Dataset entries:

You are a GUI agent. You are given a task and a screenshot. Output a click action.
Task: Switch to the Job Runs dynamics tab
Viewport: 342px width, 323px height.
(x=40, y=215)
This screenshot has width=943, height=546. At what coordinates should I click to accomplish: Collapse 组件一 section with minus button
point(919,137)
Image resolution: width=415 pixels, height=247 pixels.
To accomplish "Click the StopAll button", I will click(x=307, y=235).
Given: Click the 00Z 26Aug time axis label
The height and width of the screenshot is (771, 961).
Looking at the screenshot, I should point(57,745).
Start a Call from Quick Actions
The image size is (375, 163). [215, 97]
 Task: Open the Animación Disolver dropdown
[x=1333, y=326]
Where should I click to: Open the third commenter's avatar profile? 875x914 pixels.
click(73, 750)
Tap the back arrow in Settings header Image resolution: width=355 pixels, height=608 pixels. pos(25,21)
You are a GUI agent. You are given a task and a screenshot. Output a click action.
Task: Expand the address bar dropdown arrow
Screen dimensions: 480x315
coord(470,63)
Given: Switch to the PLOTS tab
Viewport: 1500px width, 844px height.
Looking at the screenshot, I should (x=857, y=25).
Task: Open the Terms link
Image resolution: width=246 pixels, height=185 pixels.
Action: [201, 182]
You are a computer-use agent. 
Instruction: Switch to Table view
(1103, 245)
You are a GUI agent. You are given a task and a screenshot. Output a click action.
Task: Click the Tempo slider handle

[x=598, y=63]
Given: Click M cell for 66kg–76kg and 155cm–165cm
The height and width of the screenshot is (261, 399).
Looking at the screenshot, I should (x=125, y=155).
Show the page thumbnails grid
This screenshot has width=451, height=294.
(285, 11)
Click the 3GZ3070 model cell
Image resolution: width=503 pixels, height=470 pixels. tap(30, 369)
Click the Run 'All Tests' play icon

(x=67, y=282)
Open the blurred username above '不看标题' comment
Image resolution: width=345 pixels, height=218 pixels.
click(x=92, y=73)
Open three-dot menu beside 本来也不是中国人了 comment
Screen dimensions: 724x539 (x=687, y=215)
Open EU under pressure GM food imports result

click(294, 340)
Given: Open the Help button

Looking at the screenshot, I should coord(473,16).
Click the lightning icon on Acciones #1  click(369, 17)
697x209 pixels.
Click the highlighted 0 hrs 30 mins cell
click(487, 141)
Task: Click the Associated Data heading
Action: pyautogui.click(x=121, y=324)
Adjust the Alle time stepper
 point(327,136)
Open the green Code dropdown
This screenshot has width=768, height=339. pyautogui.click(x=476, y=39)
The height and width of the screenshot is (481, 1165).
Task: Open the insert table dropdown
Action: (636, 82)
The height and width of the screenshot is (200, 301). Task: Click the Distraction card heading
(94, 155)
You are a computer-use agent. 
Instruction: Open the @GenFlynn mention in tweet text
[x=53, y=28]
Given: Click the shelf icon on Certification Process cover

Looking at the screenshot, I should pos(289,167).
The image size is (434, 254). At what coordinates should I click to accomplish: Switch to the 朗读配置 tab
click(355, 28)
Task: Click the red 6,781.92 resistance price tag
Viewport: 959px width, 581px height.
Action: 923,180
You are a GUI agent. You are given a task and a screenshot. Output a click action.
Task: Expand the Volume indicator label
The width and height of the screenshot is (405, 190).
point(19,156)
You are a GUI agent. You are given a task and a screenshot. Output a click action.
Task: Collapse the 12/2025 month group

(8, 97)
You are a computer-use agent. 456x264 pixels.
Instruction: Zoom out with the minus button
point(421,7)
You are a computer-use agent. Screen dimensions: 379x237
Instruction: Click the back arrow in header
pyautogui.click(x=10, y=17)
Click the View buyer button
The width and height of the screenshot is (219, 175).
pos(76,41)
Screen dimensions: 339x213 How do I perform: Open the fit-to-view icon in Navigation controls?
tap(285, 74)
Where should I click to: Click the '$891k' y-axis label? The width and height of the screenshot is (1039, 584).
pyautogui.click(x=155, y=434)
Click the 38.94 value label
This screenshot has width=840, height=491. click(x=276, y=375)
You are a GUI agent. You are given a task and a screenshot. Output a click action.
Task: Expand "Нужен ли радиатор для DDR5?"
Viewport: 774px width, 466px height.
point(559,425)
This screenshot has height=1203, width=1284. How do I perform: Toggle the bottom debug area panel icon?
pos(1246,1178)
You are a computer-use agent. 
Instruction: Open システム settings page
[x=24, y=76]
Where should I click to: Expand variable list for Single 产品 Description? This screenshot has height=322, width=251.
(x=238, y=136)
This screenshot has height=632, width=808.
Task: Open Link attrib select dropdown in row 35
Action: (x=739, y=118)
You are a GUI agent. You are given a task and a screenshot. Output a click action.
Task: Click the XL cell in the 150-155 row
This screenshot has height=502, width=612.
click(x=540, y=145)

_What you are asked to do_. Repeat the full set of records above character for character.

_Your solution_.
You are a GUI agent. You are given a task and a screenshot. Output a click action.
Task: Switch to the Job Runs dynamics tab
Viewport: 342px width, 323px height.
(x=40, y=215)
This screenshot has width=943, height=546. At what coordinates should I click to accomplish: Collapse 组件一 section with minus button
point(919,137)
Image resolution: width=415 pixels, height=247 pixels.
To accomplish "Click the StopAll button", I will click(x=307, y=235).
Given: Click the 00Z 26Aug time axis label
The height and width of the screenshot is (771, 961).
Looking at the screenshot, I should point(57,745).
Start a Call from Quick Actions
The image size is (375, 163). [215, 97]
 Task: Open the Animación Disolver dropdown
[x=1333, y=326]
Where should I click to: Open the third commenter's avatar profile? 875x914 pixels.
click(73, 750)
Tap the back arrow in Settings header Image resolution: width=355 pixels, height=608 pixels. pos(25,21)
You are a GUI agent. You are given a task and a screenshot. Output a click action.
Task: Expand the address bar dropdown arrow
Screen dimensions: 480x315
coord(470,63)
Given: Switch to the PLOTS tab
Viewport: 1500px width, 844px height.
Looking at the screenshot, I should (x=857, y=25).
Task: Open the Terms link
Image resolution: width=246 pixels, height=185 pixels.
Action: [201, 182]
You are a computer-use agent. 
Instruction: Switch to Table view
(1103, 245)
You are a GUI agent. You are given a task and a screenshot. Output a click action.
Task: Click the Tempo slider handle

[x=598, y=63]
Given: Click M cell for 66kg–76kg and 155cm–165cm
The height and width of the screenshot is (261, 399).
Looking at the screenshot, I should (x=125, y=155).
Show the page thumbnails grid
This screenshot has width=451, height=294.
(285, 11)
Click the 3GZ3070 model cell
Image resolution: width=503 pixels, height=470 pixels. tap(30, 369)
Click the Run 'All Tests' play icon

(x=67, y=282)
Open the blurred username above '不看标题' comment
Image resolution: width=345 pixels, height=218 pixels.
click(x=92, y=73)
Open three-dot menu beside 本来也不是中国人了 comment
Screen dimensions: 724x539 (x=687, y=215)
Open EU under pressure GM food imports result

click(294, 340)
Given: Open the Help button

Looking at the screenshot, I should coord(473,16).
Click the lightning icon on Acciones #1  click(369, 17)
697x209 pixels.
Click the highlighted 0 hrs 30 mins cell
click(487, 141)
Task: Click the Associated Data heading
Action: pyautogui.click(x=121, y=324)
Adjust the Alle time stepper
 point(327,136)
Open the green Code dropdown
This screenshot has width=768, height=339. pyautogui.click(x=476, y=39)
The height and width of the screenshot is (481, 1165).
Task: Open the insert table dropdown
Action: (636, 82)
The height and width of the screenshot is (200, 301). Task: Click the Distraction card heading
(94, 155)
You are a computer-use agent. 
Instruction: Open the @GenFlynn mention in tweet text
[x=53, y=28]
Given: Click the shelf icon on Certification Process cover

Looking at the screenshot, I should pos(289,167).
The image size is (434, 254). At what coordinates should I click to accomplish: Switch to the 朗读配置 tab
click(355, 28)
Task: Click the red 6,781.92 resistance price tag
Viewport: 959px width, 581px height.
Action: 923,180
You are a GUI agent. You are given a task and a screenshot. Output a click action.
Task: Expand the Volume indicator label
The width and height of the screenshot is (405, 190).
point(19,156)
You are a GUI agent. You are given a task and a screenshot. Output a click action.
Task: Collapse the 12/2025 month group

(8, 97)
You are a computer-use agent. 456x264 pixels.
Instruction: Zoom out with the minus button
point(421,7)
You are a computer-use agent. Screen dimensions: 379x237
Instruction: Click the back arrow in header
pyautogui.click(x=10, y=17)
Click the View buyer button
The width and height of the screenshot is (219, 175).
pos(76,41)
Screen dimensions: 339x213 How do I perform: Open the fit-to-view icon in Navigation controls?
tap(285, 74)
Where should I click to: Click the '$891k' y-axis label? The width and height of the screenshot is (1039, 584).
pyautogui.click(x=155, y=434)
Click the 38.94 value label
This screenshot has width=840, height=491. click(x=276, y=375)
You are a GUI agent. You are given a task and a screenshot. Output a click action.
Task: Expand "Нужен ли радиатор для DDR5?"
Viewport: 774px width, 466px height.
point(559,425)
This screenshot has height=1203, width=1284. How do I perform: Toggle the bottom debug area panel icon?
pos(1246,1178)
You are a computer-use agent. 
Instruction: Open システム settings page
[x=24, y=76]
Where should I click to: Expand variable list for Single 产品 Description? This screenshot has height=322, width=251.
(x=238, y=136)
This screenshot has height=632, width=808.
Task: Open Link attrib select dropdown in row 35
Action: (x=739, y=118)
You are a GUI agent. You are given a task and a screenshot. Output a click action.
Task: Click the XL cell in the 150-155 row
This screenshot has height=502, width=612.
click(x=540, y=145)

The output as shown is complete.